Le 12 octobre 2023, Mme AA a fait délivrer un commandement de payer visant la clause résolutoire à la SRAL LES ROSES DE l’HAY.
Par acte de commissaire de justice délivré le 5 décembre 2023, Mme Y X a fait assigner en référé la SARL LES ROSES DE l’HAY afin de voir :
- constater l’acquisition de la clause résolutoire et la résiliation de plein droit du bail du 28 avril 2023 au 13 novembre 2023,
- ordonner l’expulsion de la locataire ainsi que toute personne se trouvant dans les lieux de son chef, si besoin avec le concours de la force publique et d’un serrurier,
- autoriser la séquestration, aux frais, risques et périls de la locataire, des meubles et objets laissés dans les lieux,
- condamner la locataire à lui payer la somme provisionnelle de 9.240 euros au titre des loyers et/ou indemnités d’occupation et charges dus, arrêtée au 13 novembre 2023, à parfaire, avec intérêts de retard au taux légal à compter du commandement de payer
- condamner la locataire à lui payer à titre de provision une indemnité d’occupation égale au montant conventionnel du dernier loyer,
- condamner la locataire à lui payer la somme de 2000 euros au titre de l’article 700 du code de procédure civile, outre aux dépens comprenant le coût du commandement de payer.
L’affaire appelée à l’audience du 18 janvier 2024 a été renvoyée à celle du 21 mars 2024.

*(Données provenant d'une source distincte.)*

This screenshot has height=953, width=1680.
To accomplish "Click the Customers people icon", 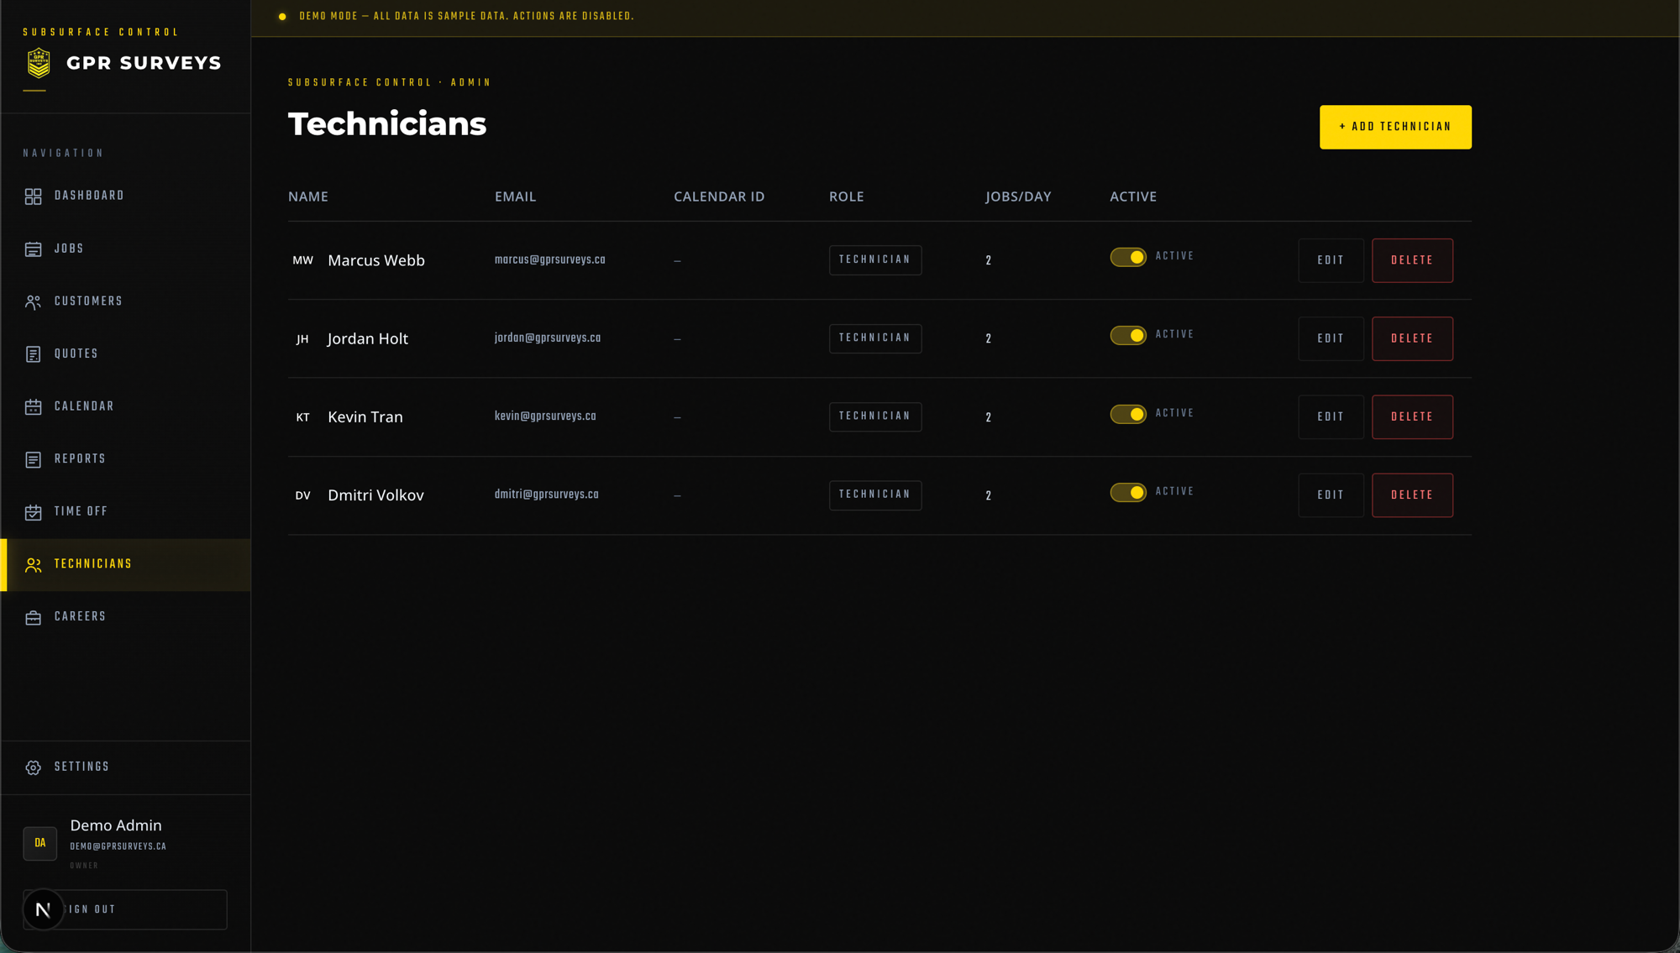I will (33, 302).
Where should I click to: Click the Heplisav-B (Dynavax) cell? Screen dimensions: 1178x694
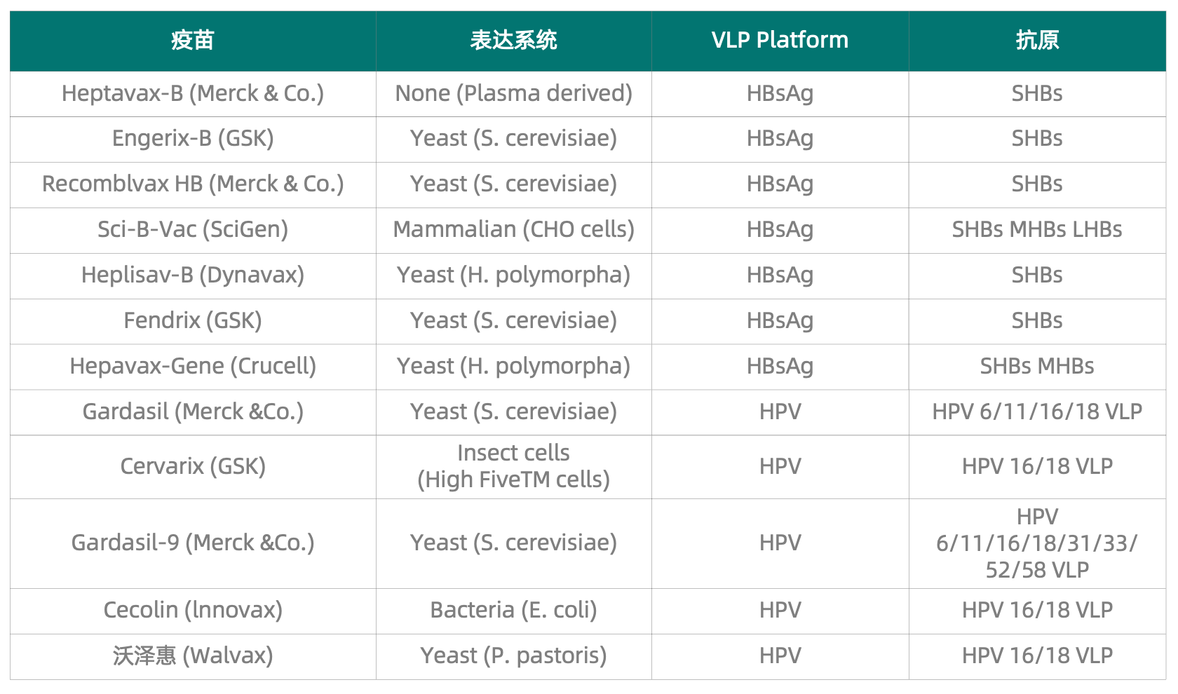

La demanderesse a maintenu ses demandes, exposant que des règlements avaient été effectuées mais que la somme restant due était de 4.620 euros. Elle s’est opposée à toute demande de délais de paiement. Elle a fait valoir qu’elle n’avait aucune information sur les travaux dont faisait état la défenderesse au vu des pièces produites.
En défense la SARL LES ROSES DE l’HAY a demandé au juge des référés : A titre principal : De constater que la SARL LES ROSES DE L’HAY se heurtaient à des contestations sérieuses, En conséquence : Débouter Mme Y de l’ensemble de ses demandes, A titre subsidiaire : Constater que la SARL LES ROSES DE l’HAY a repris le paiement des loyers courants et a réglé l’intégralité de son arriéré locatif, En conséquence :
- Accorder à la SARL LES ROSESDE l’HAY des délais de paiement rétroactifs en application des dispositions de l’article L145-15-41 du code de commerce,
- Suspendre les effets de la clause résolutoire,
- Débouter Mme Y de sa demande de résiliation du bail commercial et d’expulsion,
- Ordonner le maintien de la SARL LES ROSES DE l’HAY dans le local commercial situé […] […],
-2-
Au soutien de ses prétentions elle a fait valoir que la demande des heurtait à une contestation sérieuse dans la mesure où elle avait été empêchée d’exécuter son commerce en raison de travaux de voirie devant l’entrée du local commercial dès l’entrée en jouissance et jusqu’au mois de juin 2023. Elle a exposé avoir régularisé son arriéré locatif à hauteur de 9.240 euros et soldé intégralement les causes du commandement de payer.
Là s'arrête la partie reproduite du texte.